Given records section start

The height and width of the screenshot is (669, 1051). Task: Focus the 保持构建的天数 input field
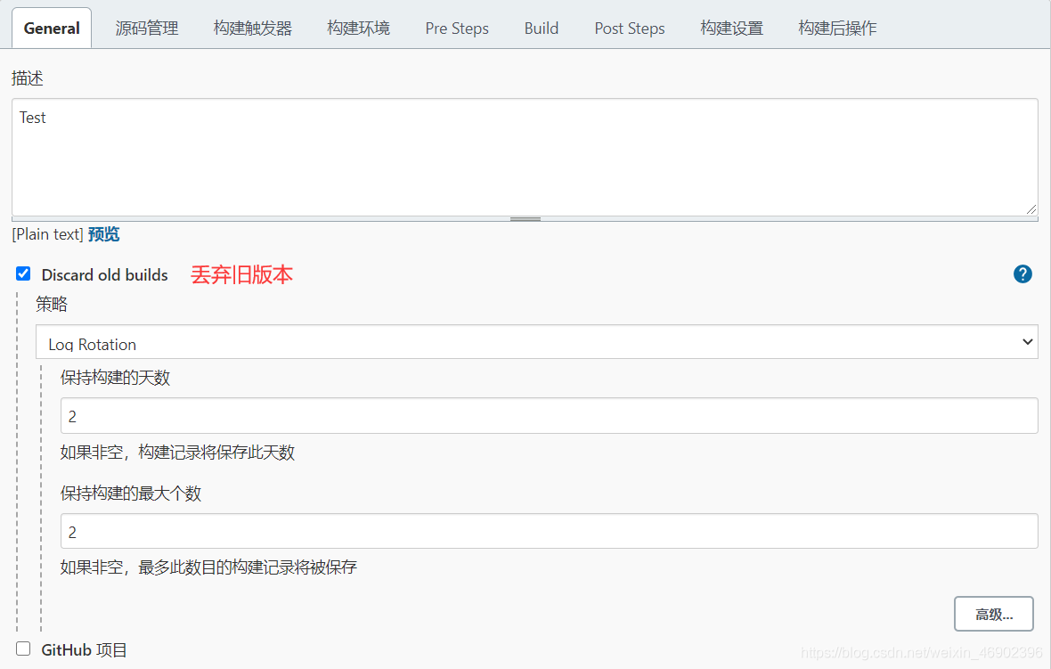tap(549, 416)
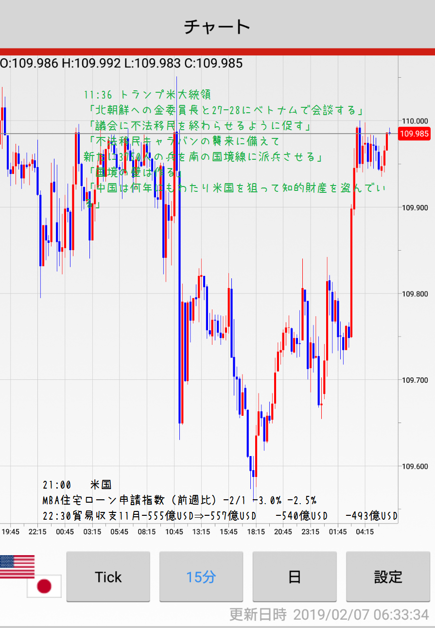The height and width of the screenshot is (628, 435).
Task: Tap the red 109.985 current price tag
Action: click(x=414, y=134)

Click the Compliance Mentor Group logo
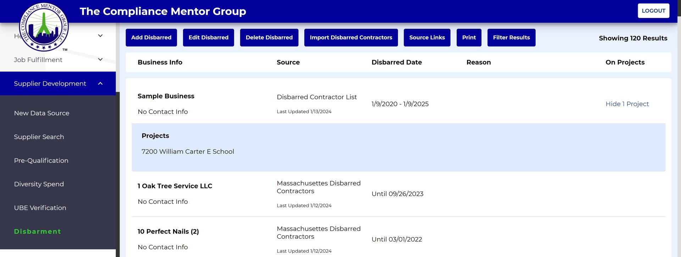[x=44, y=27]
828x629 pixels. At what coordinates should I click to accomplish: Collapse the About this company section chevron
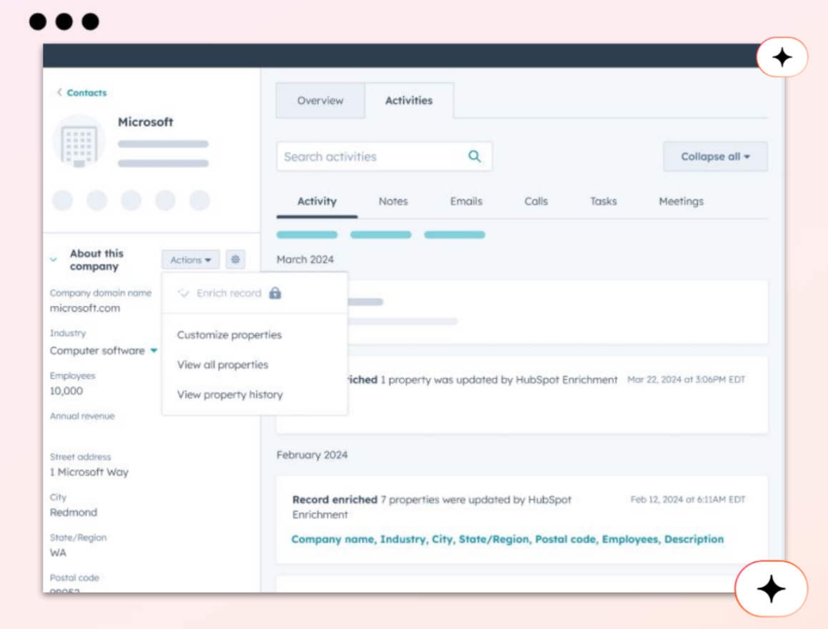point(54,260)
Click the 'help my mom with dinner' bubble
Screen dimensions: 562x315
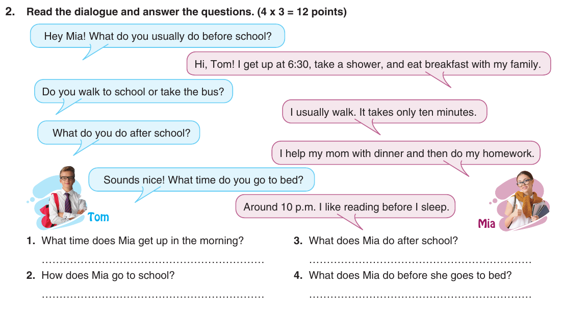406,153
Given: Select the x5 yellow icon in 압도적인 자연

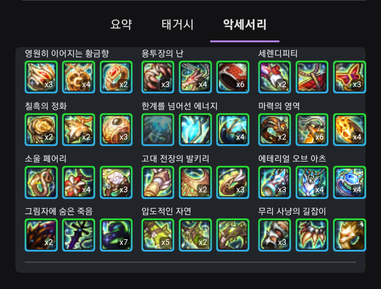Looking at the screenshot, I should click(x=158, y=235).
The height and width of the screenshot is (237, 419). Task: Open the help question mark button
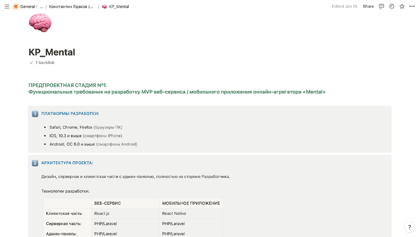coord(410,227)
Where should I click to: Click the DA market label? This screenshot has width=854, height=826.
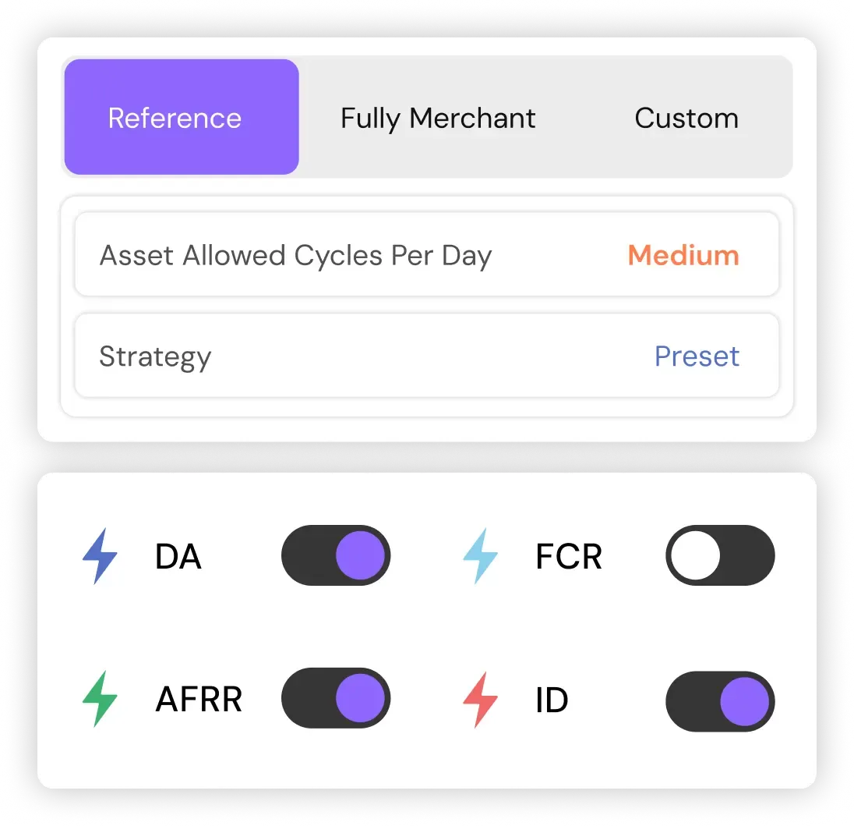[x=178, y=556]
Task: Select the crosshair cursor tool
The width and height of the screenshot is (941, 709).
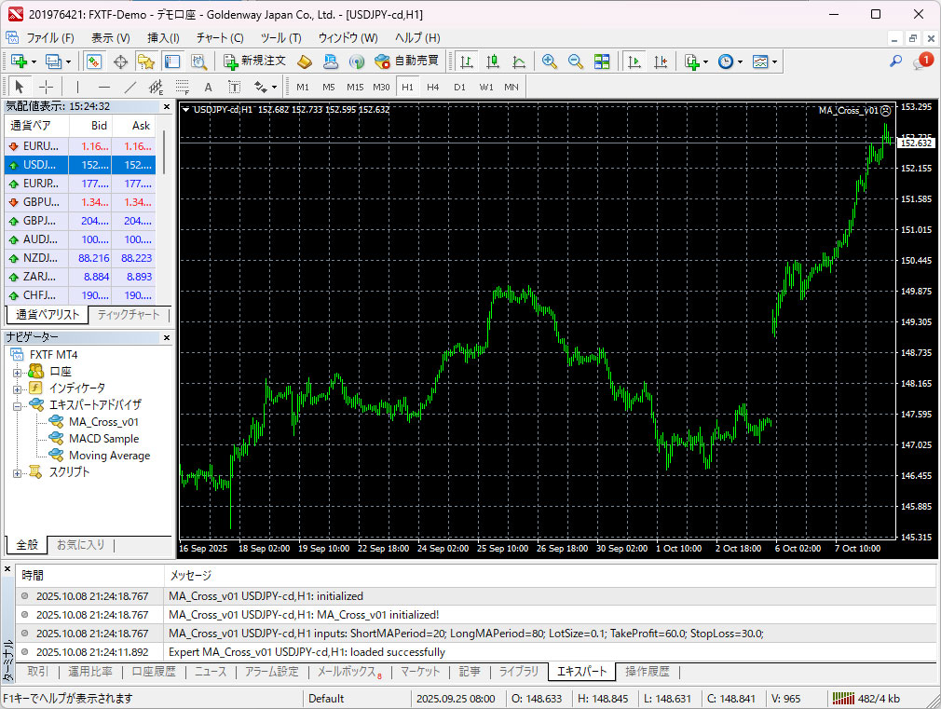Action: pyautogui.click(x=46, y=87)
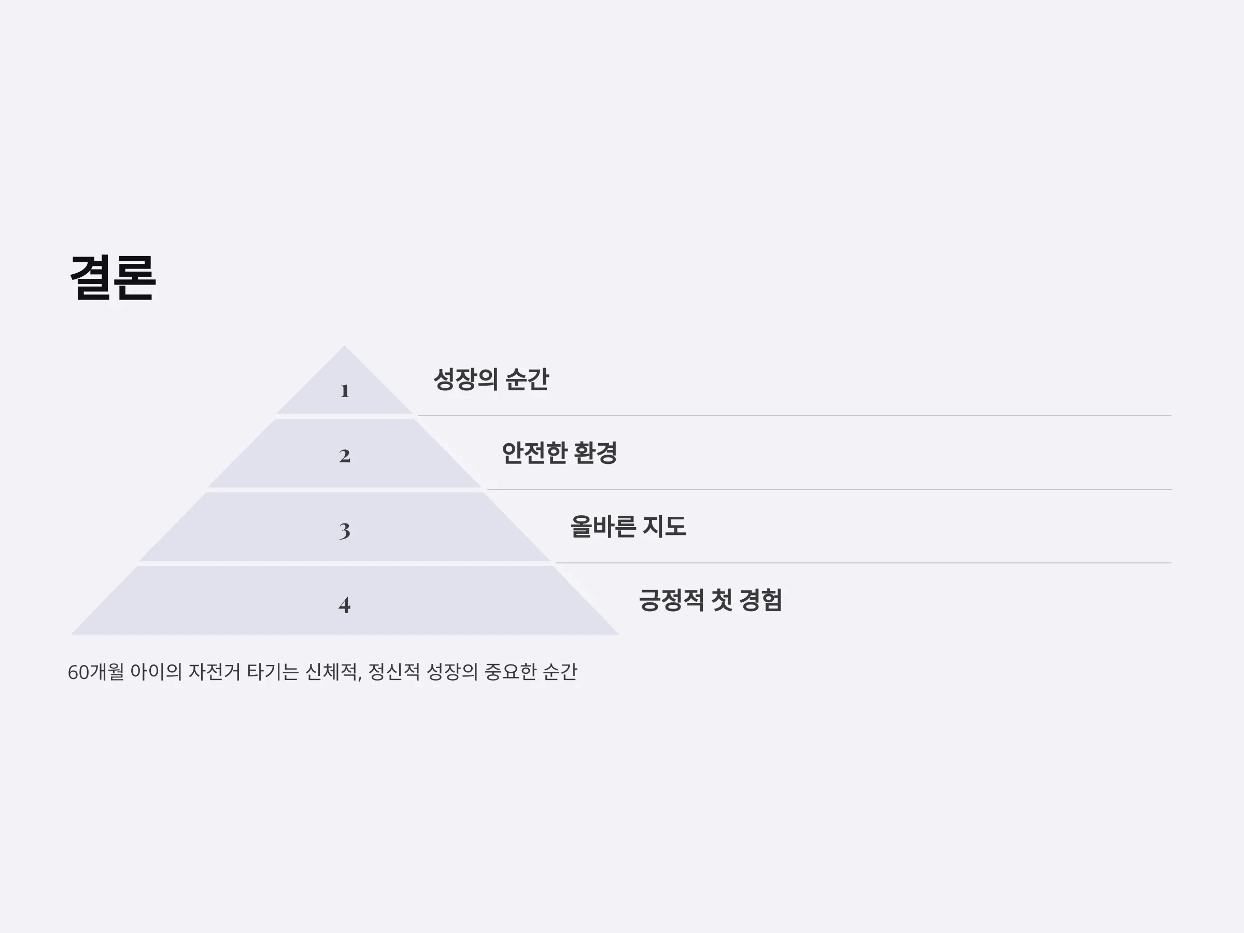
Task: Click the number 1 in the pyramid
Action: tap(345, 391)
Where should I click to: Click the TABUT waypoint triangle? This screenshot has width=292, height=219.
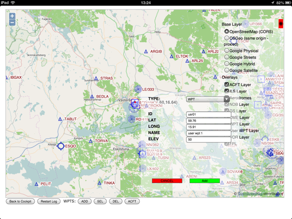[60, 119]
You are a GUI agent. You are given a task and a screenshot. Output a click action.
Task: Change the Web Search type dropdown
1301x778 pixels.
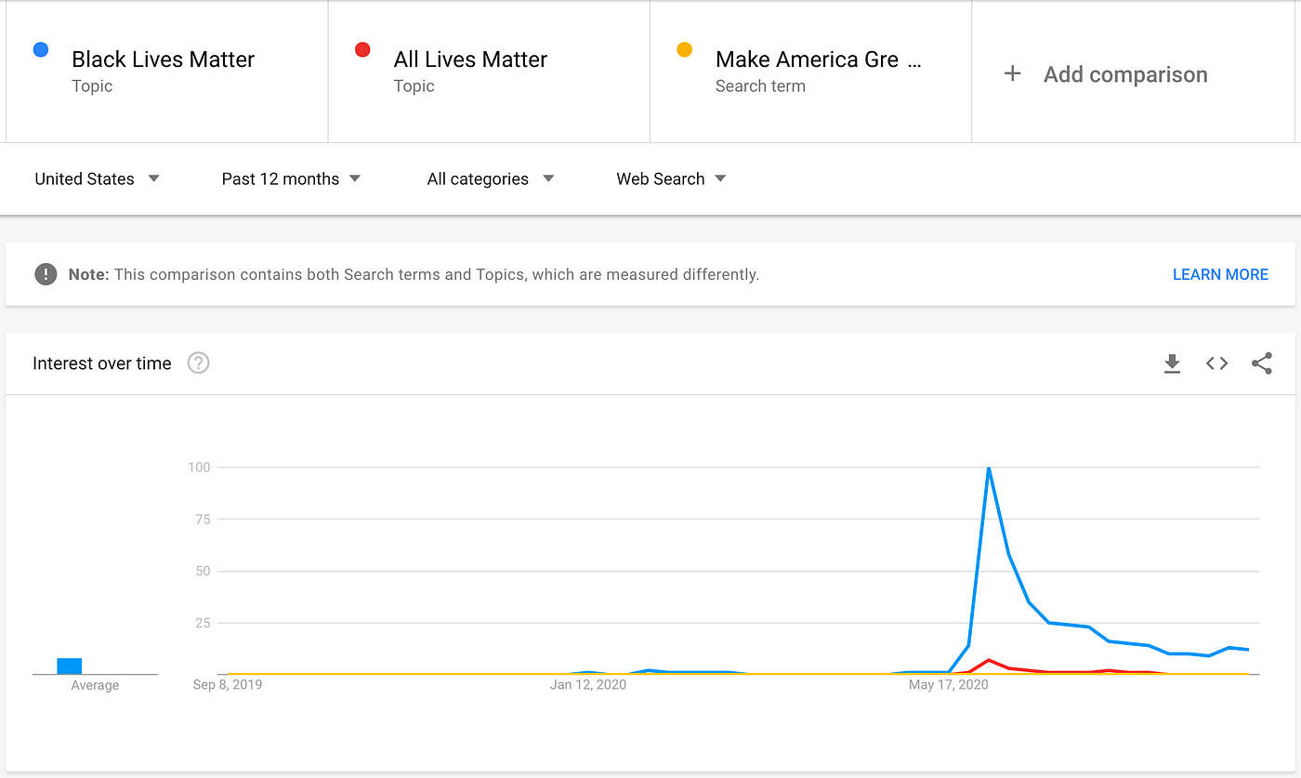[671, 178]
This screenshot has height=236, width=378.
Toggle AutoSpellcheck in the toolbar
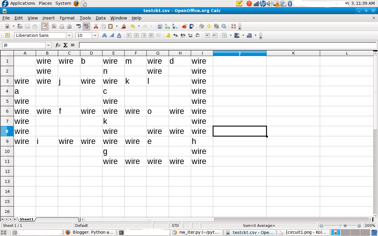(86, 26)
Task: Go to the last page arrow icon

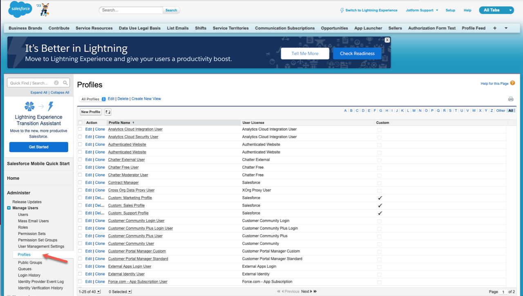Action: point(315,291)
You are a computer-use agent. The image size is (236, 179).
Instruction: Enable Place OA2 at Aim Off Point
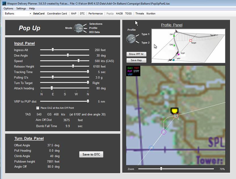(x=38, y=108)
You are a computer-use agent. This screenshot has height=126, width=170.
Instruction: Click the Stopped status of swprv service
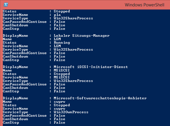pyautogui.click(x=62, y=105)
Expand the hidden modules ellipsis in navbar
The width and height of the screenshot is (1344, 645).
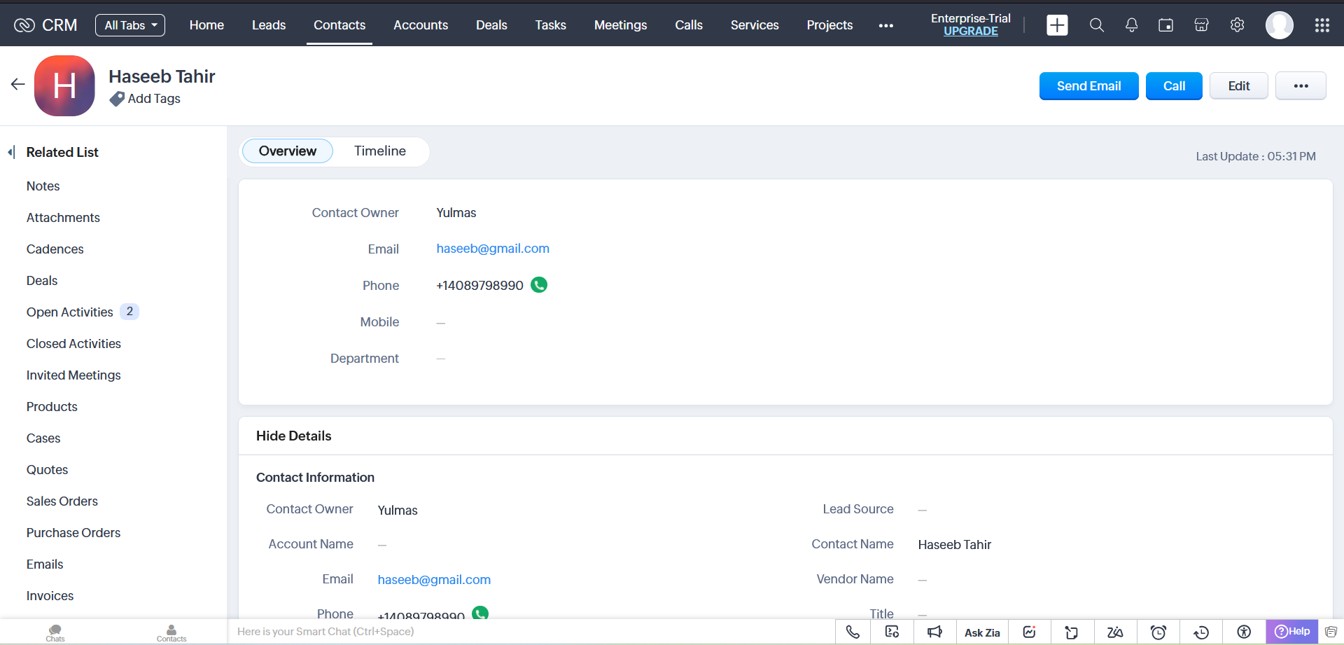pyautogui.click(x=886, y=25)
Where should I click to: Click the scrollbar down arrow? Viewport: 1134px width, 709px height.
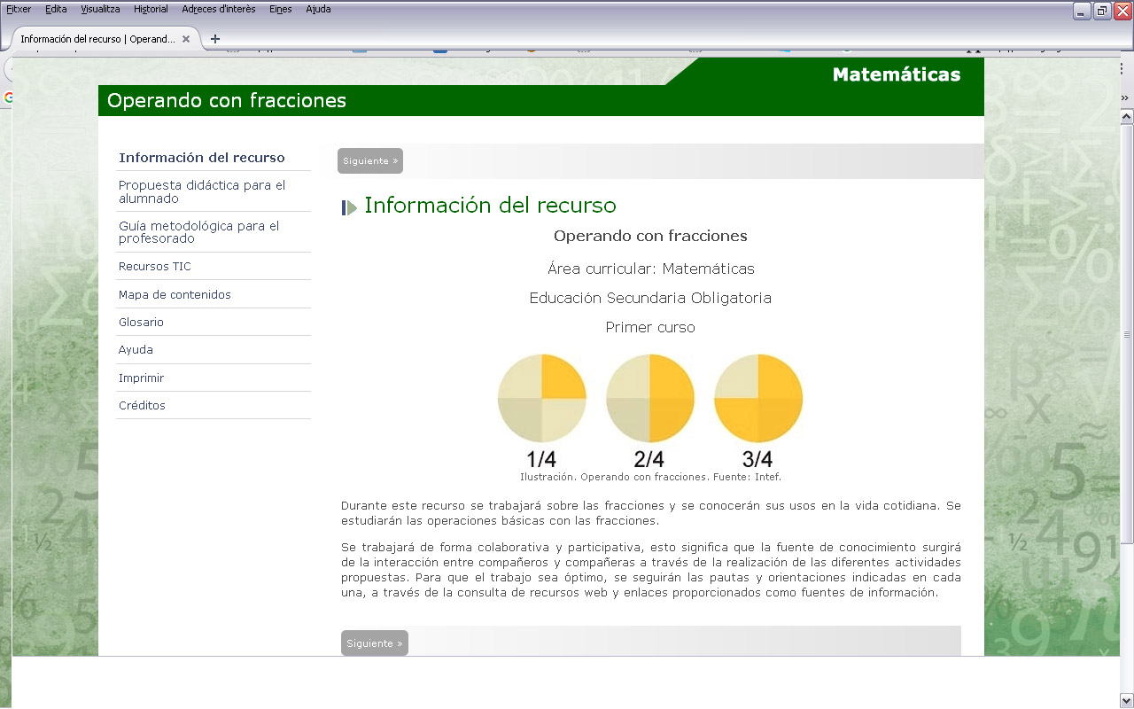[x=1124, y=699]
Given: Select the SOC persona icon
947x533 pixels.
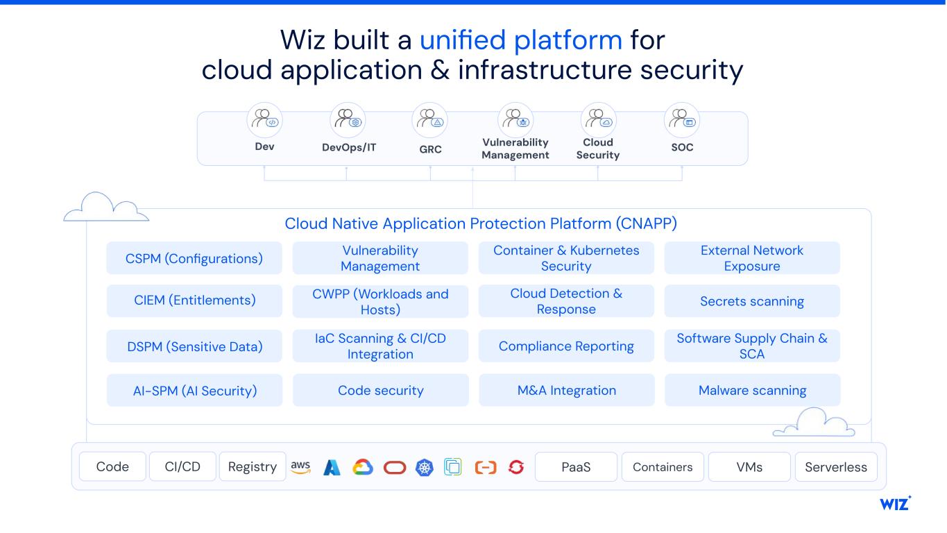Looking at the screenshot, I should click(x=681, y=120).
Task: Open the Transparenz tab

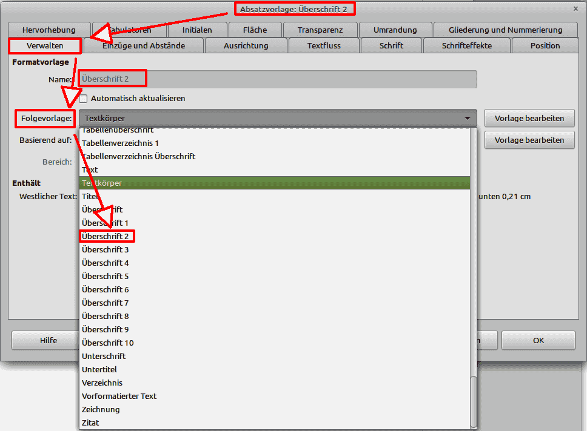Action: point(320,30)
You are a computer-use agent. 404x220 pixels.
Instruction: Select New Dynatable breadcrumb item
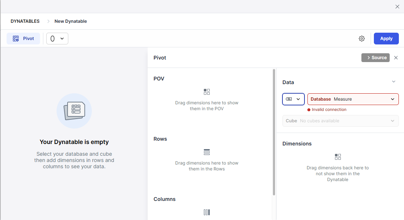(x=71, y=21)
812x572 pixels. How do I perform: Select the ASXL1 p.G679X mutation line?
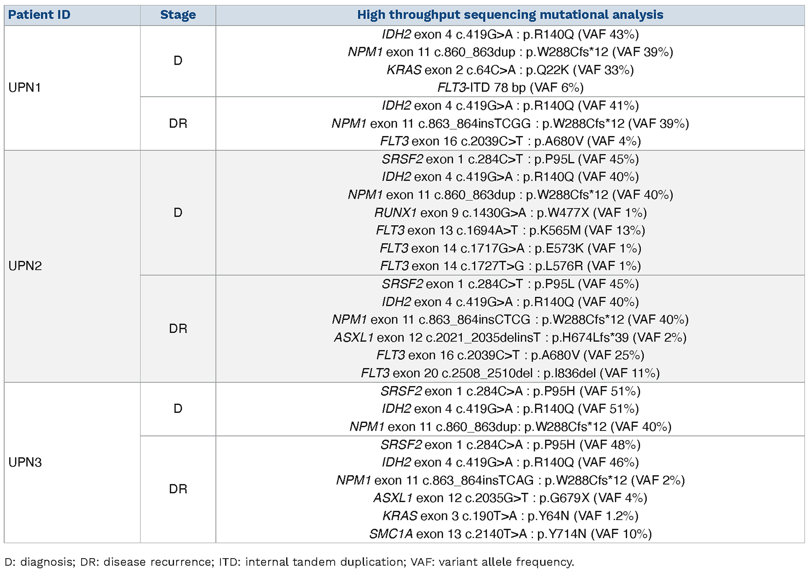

Given records section end

• **Exercise details**
When a line among the entries above contains "agent", copy it.

• **Result of the exercise**
You are a GUI agent. You are given a task and a screenshot. Output a click action.
You are a computer-use agent. The image size is (236, 179).
You are a computer-use agent. This screenshot has height=126, width=170.
You are a computer-use agent. 404x220 pixels.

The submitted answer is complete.